The play’s second half transferred to a squat, made up of rubbish and barrels, among which Hunter’s now Beckettian Timon slept under a blanket and turned off an alarm clock grumpily. This half contained more deviations from text and physical comedy from Hunter, and made me wish I was watching a much more adventurous production where she had free rein to clown and rail. Her best sequence came with the Poet and Painter, as she ad-libbed while making them drink piss, and then kicked them both hard before sending them scurrying away. Her hollow glee over the gold she found and the effect it had on others was uncanny; the three thieves, in particular, went from preparing to assault her to standing dumbstruck and unable to touch the gold in its casket.

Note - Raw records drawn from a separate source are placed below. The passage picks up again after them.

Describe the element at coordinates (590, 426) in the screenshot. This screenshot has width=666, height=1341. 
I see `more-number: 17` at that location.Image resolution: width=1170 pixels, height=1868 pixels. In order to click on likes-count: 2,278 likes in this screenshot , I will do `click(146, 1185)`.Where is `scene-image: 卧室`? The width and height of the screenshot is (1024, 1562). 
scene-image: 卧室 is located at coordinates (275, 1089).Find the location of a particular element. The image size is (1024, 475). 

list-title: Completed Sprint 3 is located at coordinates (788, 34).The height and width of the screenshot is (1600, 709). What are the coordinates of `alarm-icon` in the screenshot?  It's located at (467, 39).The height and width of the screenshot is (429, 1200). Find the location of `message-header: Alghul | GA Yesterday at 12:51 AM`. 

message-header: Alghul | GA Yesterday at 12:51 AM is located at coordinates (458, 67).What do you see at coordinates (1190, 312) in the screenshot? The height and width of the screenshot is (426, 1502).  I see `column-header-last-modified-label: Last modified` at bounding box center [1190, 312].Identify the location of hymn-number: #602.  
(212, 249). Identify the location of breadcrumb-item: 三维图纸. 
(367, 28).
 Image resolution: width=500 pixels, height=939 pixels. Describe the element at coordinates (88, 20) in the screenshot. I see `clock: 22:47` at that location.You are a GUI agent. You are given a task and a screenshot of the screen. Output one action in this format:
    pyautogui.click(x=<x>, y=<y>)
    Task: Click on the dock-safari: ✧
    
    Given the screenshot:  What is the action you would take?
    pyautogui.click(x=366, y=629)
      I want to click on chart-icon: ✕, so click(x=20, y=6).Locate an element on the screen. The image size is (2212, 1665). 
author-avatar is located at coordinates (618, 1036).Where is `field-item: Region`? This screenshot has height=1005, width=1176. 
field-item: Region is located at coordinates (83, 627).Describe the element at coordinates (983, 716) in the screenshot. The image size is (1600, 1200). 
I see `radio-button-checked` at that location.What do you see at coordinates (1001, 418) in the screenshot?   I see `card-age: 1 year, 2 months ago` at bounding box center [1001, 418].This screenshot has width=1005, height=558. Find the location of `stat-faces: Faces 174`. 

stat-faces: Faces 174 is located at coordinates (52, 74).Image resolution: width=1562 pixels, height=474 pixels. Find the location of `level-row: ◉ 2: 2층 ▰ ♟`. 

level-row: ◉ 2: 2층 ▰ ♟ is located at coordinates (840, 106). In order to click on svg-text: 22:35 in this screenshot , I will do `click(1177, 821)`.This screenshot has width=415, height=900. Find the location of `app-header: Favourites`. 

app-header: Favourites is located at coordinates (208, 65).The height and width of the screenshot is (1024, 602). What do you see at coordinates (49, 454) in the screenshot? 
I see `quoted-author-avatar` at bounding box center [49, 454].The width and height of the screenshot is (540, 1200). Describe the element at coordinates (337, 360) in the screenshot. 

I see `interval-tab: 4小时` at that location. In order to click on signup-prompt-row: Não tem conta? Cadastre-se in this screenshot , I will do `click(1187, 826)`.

And yet there was much that was moving in this half too. While Apemantus felt under-used in the production generally, the finest scene was between Apemantus and Timon. Timon matched Apemantus tone for tone, and got under Apemantus’s skin – she even started forward when Timon showed her the gold, before remembering herself. At one point Apemantus started really enjoying their back and forth, and the two began chasing one another in circles as they traded insults back and forth – and then suddenly Timon broke down and embraced a shocked Apemantus, finally giving vent to her despair. This breakdown made sense of her treatment of Flavius, too, holding him up to the gods as one righteous man, and staring at him with the wild happiness that sometimes lies on the far end of sadness.
The production’s biggest misstep, however, was the treatment of Alcibiades (Debbie Korley) as an activist. Korley’s very presence at the banquet in the first half made little sense in this context, especially as she barely registered any discomfort with the conspicuous consumption she would soon be protesting. In the second half, she entered at the head of a large group of yellow-vest protesters, who were now campaigning against greed and singing French protest songs. This would undoubtedly have played better early in the production’s run, when those protests were largely confined to France; since the co-option of the movement by the far right in the UK, however, the semiotics of the scene were confusing, and instead exaggerated the glibness of the attempt to make a contemporary reference. The fact that these protesters then took up arms and held the nobles of Athens at gunpoint in a clearly military operation (even with one protester descending by rope) further confused the image, especially when combined with Timon’s former servants signing up to the cause. The yellow vests were simply a superficial and tasteless glimpse of something current, and Godwin seemed unconcerned about the conflation of various political ideals and the idea of popular protest with paramilitary organisation.
Another excellent review. The stress on asides and the presence of women in all the key roles made it seem almost more entirely a Middleton than Shakespeare play for me, although the King Lear resonances were brought out well in the second half. I agree about the muddled political signifiers, though they perhaps invited some thinking back to Grexit as well as recent French politics, which would make the current right-wing connotations of yellow jackets somewhat appropriate.
Thanks Susanne. Hadn’t thought about the Grexit connotations, but I can see what you mean, and what the production might have thought it was doing!